9. SPECIAL CONSIDERATIONS¶
HBOT is contraindicated in untreated pneumothorax and recent bleomycin/mitomycin C use. Diving contraindications include asthma, ischemic heart disease, and recent surgery. Pregnancy requires careful monitoring due to oxygen toxicity risks.
9.1 Contraindications¶
Absolute contraindications: Untreated pneumothorax, recent bleomycin exposure. Relative contraindications: Seizure disorders, severe hypertension.
9.2 Diving Restrictions¶
Asthmatics and ischemic heart disease patients face increased barotrauma risk. Diving after recent surgery or trauma requires 24–48 h recovery.

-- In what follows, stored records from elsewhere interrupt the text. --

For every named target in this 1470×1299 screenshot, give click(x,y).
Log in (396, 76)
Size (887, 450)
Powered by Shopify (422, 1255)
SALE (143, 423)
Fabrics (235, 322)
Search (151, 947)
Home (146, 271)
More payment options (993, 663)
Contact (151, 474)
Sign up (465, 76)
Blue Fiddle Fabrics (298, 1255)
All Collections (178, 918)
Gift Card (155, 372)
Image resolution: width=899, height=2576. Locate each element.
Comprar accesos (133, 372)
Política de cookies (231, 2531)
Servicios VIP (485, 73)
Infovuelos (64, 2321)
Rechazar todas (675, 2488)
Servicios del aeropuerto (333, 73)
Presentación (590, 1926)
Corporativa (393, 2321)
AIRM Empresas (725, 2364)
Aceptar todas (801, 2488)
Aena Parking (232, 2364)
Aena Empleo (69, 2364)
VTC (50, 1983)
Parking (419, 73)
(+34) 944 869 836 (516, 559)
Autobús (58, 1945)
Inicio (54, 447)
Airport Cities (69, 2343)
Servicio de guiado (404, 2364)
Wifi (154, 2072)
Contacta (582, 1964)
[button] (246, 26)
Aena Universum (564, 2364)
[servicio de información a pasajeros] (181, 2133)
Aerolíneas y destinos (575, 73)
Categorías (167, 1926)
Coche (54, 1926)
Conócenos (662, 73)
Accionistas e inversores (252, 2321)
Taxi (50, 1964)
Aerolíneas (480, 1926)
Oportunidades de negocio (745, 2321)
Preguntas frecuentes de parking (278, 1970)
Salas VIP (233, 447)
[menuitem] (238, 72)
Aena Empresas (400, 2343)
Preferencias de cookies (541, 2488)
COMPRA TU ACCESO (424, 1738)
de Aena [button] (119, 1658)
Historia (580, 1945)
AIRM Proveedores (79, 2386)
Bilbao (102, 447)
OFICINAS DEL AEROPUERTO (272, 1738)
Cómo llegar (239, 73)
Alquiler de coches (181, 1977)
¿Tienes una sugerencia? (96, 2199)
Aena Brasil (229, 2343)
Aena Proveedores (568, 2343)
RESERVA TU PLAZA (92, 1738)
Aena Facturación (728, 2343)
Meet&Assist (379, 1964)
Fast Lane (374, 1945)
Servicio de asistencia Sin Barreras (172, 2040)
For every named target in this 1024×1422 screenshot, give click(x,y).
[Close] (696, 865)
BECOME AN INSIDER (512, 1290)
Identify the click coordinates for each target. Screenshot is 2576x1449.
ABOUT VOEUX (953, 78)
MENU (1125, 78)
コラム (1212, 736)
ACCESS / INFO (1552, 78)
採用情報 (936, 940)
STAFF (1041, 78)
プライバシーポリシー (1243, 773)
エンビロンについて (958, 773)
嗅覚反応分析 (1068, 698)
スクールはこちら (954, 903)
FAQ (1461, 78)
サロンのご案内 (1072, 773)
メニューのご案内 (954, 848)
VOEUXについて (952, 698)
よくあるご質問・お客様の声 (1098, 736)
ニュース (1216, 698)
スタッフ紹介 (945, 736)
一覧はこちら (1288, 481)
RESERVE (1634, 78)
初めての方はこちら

10. KEY POINTS & CLINICAL PEARLS¶
HBOT is indicated for 15 conditions, with 20–40 sessions at 2–2.4 ATA. DCS management requires immediate recompression. Barotrauma prevention involves pressure equalization techniques. Transcutaneous oximetry guides HBOT eligibility. Oxygen toxicity risk is minimized by limiting inspired PO I <161 kPa.